Flag of Mexico  , Baja California,
Thursday, April 23, 2009

The time had finally come to say goodbye to the united states and move on down south over the border into Mexico. It was with bit of a sore head that i got up that morning as i late night season in the bar with the Irish guy who worked there had lasted until the early hours finishing with a few tequila shots and they were not sitting that great as we checked out to get an early start and cross into Tijuana and find some digs for the night. We had heard a lot of bad reports about the place, with random robberies happening in the streets which was rated as the second most dangerous place in Mexico, just behind Mexico city which was to be our destination the day... great! Not that would change any plans like as our flights were from Tijuana as they came out at about a third of what they would have been from the states, and its all about the bargains.So from leaving the hostel we made our way across to the trolley (which is what they call the tram in the San Diego, i reckon that they just try and mess with you with some of these names) which has a stop right down next to the border so that you can in fact walk across.

In about 30Min's we where there at the last stop at the end of the line at their very owns an Isidro. From looking around the surroundings were already beginning to change. Gone was all the nicer than nice look of San Diego and what we were left with was a much more run down looking part of town that had a few bars with Spanish names, a McDonald's and a bureau de change. There were also a few people offering to change money on the street but we had been advised against as to the less than favorable rates. Also after following all of the advise that had been given to use we had emptied our wallet of cards and money and had them all strapped to us in various undergarment sashes and belts. (ahhh the joy of hindsight of writing this a bit behind of were i really am makes some things that i put now a little ridiculous but for the benefit of this blog i am trying to go back as to how i felt in that particular time) Not wanting to draw too much attention from some of the what seemed unsavory characters hanging around outside of the bars and such. We heading into the McDonald's to use the toilet as a mask to get some money out to change to pesos.As would become a popular theme the toilets were inaccessible without paying for them and as i told Elena this at the restaurant table as we only had high bills and i we would have to break a 50 to get a dollar this Philippine guy leaned over from the next table of where he sat with his Mexican wife and offered me a dollar to use. It was a kind gesture and we sat there talking to him for awhile. Telling us that he had been signed into the US navy through a relocation scheme that they had with the states in the 60┤s that gave him the opportunity travel the world. So he listening with great delight about our world trip and also informed us that he had also had the opportunity to do the same in the navy and that now he spent his days between Mexico and the states. As we left the told us to be wary of a few people in Mexico but on the whole they were some of the friendliest people that you could meet. that would become apparent over the following weeks with the people that we encountered. With our money changed and still having that uncertain feeling of what we were doing in our bellies we walked across the overpass to the Mexican side of the border.

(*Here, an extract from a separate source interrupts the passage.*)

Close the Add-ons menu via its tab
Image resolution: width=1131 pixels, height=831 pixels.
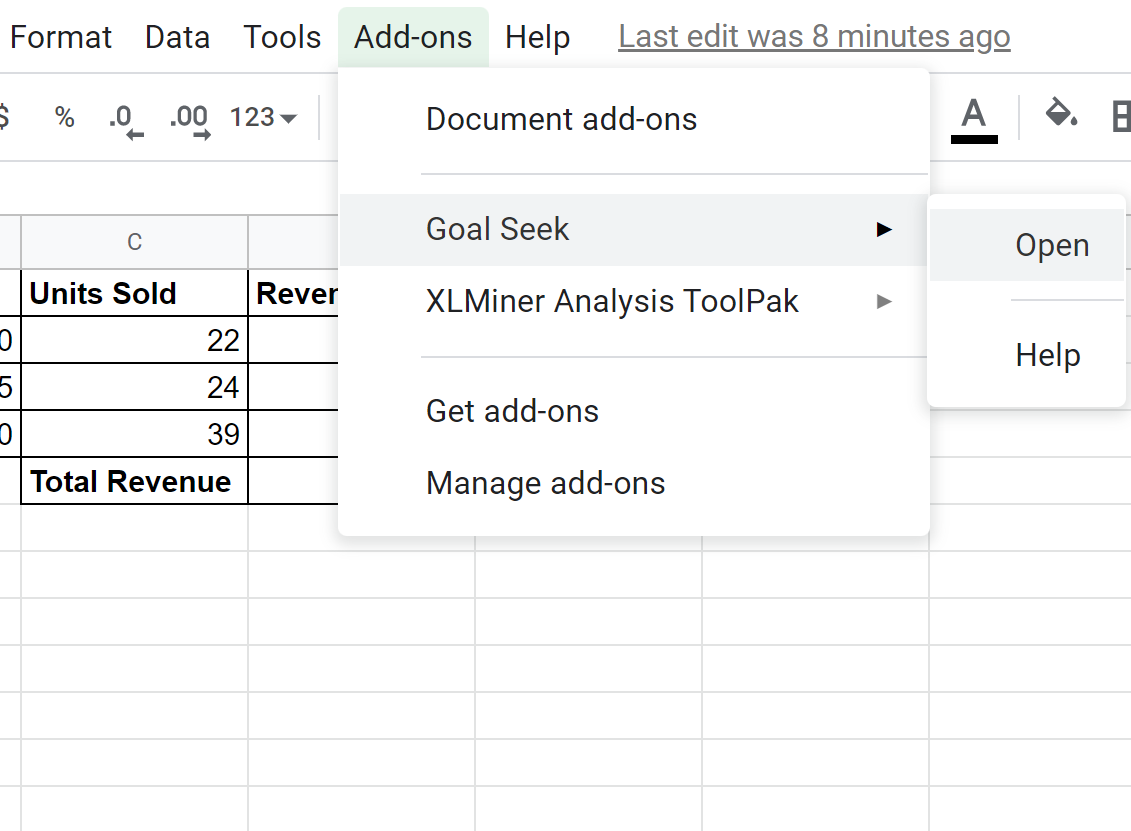tap(413, 38)
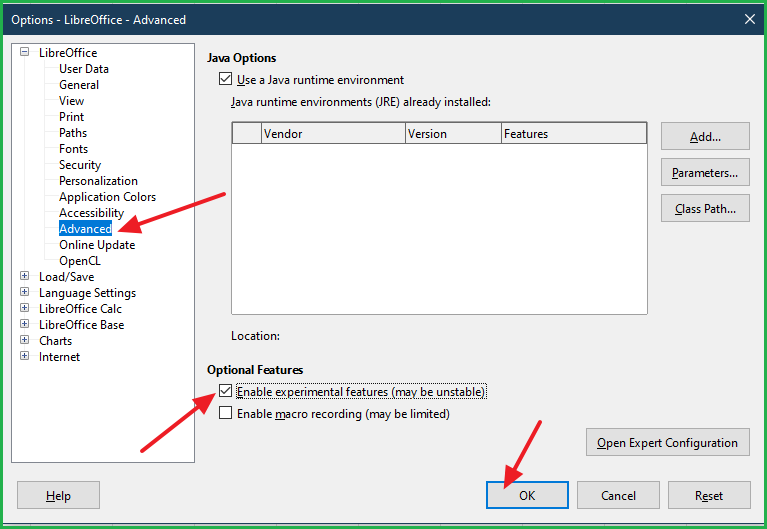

Going over the overpass you have a clear view of both lanes that mark the border. On the right hand side are the cars going into Mexico which seems to be a pretty flowing systems in effect to that the cars just slow down barley even stopping as some kind of id is flashed and then they are waved through to be let loose on the other side. The border to get into the states however was a very different story with back to back traffic taking up all four of the lanes and running on for literally miles. As the patrol guys marched from one car to the next guiding people into booths to have the cars stripped down or to be lead into an office for the usual interrogation. It could not have been more chalk and cheese. Along with the contrast of the two countries as the view from the bridge gives you about a 5 mile peak over both sides, so to see the high rises from the developed area of the states over to the overcrowded shanty towns in Mexico it leaves you asking how can it be like this? That neighboring countries can be so distinct in their economies and with one being the leading force of the world and the other a 3rd world country set years behind from even a fraction of the wealth of the states. The houses that line the border of Mexican barely even be called that as they are so tightly packed together and have an appearance that has been seriously run down its gives the impression that you are now talking your life into your own hands. An image br˛ught home even more radically by the military presence that roamed the streets, all dressed in a green jump suit complete with balaclava and a heavy automatic assault rifle slung over the shoulder. Of whom as while we crossed were amidst an operation that looked as though they were about to storm a house to take down all the inhabitants.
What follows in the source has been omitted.